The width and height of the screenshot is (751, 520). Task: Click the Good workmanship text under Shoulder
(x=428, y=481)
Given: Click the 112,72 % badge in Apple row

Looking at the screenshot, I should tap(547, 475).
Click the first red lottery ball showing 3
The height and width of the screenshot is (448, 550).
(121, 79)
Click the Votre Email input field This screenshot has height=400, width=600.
===============
Reproduce the entries above in full, exactly as they read.

The width and height of the screenshot is (751, 520). Task: Click the Good workmanship text under Shoulder
(x=428, y=481)
Given: Click the 112,72 % badge in Apple row

Looking at the screenshot, I should tap(547, 475).
Click the first red lottery ball showing 3
The height and width of the screenshot is (448, 550).
(121, 79)
Click the Votre Email input field This screenshot has height=400, width=600.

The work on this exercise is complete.